Data for this task below:
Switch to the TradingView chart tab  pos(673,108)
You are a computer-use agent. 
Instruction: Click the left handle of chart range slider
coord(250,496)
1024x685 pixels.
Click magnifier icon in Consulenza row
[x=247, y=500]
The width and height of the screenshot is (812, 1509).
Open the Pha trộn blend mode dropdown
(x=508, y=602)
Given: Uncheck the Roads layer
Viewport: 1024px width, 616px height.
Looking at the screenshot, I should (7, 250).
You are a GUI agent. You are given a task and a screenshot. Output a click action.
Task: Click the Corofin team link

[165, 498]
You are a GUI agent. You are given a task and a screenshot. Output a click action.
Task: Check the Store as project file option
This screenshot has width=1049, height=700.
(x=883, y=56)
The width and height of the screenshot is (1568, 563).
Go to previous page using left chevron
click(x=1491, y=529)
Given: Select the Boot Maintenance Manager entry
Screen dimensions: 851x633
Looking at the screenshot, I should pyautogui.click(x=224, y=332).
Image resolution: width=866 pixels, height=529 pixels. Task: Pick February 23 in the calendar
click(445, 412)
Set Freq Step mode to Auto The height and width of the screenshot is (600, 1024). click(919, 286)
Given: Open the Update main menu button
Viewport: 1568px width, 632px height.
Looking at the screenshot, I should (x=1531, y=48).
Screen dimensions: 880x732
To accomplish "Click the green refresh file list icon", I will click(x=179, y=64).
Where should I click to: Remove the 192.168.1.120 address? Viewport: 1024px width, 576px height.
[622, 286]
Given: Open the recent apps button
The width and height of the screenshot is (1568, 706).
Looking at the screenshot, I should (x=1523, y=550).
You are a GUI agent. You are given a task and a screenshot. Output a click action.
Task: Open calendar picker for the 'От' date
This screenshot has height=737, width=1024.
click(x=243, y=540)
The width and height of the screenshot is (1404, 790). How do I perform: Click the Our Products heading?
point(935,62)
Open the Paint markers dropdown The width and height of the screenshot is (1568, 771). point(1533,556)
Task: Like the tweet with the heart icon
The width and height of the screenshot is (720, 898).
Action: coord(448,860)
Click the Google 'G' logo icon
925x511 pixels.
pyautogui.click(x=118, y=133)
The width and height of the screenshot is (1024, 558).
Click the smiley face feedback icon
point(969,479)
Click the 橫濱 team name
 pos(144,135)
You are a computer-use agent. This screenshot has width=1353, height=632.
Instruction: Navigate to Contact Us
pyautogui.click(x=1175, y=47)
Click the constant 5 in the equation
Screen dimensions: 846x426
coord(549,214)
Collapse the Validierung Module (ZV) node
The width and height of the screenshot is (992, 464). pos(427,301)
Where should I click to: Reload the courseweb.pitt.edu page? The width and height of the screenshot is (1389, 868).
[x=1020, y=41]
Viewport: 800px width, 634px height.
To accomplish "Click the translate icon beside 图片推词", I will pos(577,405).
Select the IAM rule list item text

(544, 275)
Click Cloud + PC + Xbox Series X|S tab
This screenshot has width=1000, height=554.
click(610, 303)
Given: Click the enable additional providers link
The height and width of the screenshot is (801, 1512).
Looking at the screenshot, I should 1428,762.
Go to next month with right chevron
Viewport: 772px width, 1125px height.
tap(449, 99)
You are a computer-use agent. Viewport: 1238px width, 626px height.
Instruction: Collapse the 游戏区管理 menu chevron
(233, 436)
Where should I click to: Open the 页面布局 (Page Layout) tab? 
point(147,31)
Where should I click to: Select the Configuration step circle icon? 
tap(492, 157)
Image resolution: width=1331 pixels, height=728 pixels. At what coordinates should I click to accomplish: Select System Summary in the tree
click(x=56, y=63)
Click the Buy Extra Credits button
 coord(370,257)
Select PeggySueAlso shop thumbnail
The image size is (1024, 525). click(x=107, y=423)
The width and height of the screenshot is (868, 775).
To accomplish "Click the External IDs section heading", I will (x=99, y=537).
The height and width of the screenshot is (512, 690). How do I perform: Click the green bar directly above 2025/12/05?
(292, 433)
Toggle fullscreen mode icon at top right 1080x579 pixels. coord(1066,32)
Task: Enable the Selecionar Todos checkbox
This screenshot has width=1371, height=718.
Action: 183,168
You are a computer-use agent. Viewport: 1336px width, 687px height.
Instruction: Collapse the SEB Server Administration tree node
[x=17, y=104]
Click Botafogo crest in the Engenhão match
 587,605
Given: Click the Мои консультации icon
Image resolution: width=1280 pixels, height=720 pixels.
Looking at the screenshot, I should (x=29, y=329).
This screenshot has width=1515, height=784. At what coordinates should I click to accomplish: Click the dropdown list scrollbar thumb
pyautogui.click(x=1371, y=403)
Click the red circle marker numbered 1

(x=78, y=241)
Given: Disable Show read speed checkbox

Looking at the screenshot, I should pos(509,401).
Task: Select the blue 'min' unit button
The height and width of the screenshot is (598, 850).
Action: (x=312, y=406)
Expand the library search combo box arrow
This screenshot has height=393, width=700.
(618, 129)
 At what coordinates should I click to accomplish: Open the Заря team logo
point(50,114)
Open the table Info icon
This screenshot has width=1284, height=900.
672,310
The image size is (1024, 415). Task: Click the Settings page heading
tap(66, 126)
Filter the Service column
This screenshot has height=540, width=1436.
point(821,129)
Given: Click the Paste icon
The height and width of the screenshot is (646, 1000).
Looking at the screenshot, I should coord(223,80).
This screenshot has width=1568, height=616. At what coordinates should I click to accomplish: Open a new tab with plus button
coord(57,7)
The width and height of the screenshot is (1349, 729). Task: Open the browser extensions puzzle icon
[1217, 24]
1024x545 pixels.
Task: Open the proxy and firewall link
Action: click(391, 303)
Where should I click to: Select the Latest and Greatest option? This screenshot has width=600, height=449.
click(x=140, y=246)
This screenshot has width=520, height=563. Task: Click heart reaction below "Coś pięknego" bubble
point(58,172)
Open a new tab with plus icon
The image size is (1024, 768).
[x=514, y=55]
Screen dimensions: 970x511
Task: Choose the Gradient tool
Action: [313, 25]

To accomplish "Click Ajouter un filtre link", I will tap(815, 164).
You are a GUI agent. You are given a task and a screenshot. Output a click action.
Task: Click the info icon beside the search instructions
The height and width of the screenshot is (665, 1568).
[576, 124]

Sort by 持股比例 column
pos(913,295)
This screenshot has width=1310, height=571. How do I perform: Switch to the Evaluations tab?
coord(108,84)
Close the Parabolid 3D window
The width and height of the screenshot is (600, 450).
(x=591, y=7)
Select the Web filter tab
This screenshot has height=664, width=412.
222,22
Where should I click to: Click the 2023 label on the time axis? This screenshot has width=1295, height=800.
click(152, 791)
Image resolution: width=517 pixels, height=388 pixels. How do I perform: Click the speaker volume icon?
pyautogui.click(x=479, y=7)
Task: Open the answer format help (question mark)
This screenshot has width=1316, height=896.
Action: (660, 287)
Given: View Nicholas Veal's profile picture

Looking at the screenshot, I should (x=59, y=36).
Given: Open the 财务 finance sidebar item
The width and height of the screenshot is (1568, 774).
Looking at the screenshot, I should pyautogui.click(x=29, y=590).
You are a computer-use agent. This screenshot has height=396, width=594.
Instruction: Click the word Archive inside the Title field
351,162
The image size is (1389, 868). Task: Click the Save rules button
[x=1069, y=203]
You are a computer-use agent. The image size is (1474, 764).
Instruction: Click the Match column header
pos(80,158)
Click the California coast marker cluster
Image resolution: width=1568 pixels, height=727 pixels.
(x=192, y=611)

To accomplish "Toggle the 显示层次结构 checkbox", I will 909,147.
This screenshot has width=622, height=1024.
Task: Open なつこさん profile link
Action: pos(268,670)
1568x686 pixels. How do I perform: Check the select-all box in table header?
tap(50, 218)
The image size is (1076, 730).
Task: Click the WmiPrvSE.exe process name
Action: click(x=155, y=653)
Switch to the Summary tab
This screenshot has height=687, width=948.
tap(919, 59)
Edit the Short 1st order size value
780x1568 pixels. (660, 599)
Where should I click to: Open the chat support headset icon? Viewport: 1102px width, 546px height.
End of Data for this task.
- What is expected -
The word to find is "right". Copy every line of the data that holds it.

- Exercise solution -
Go to next month with right chevron
Toggle fullscreen mode icon at top right 1080x579 pixels. coord(1066,32)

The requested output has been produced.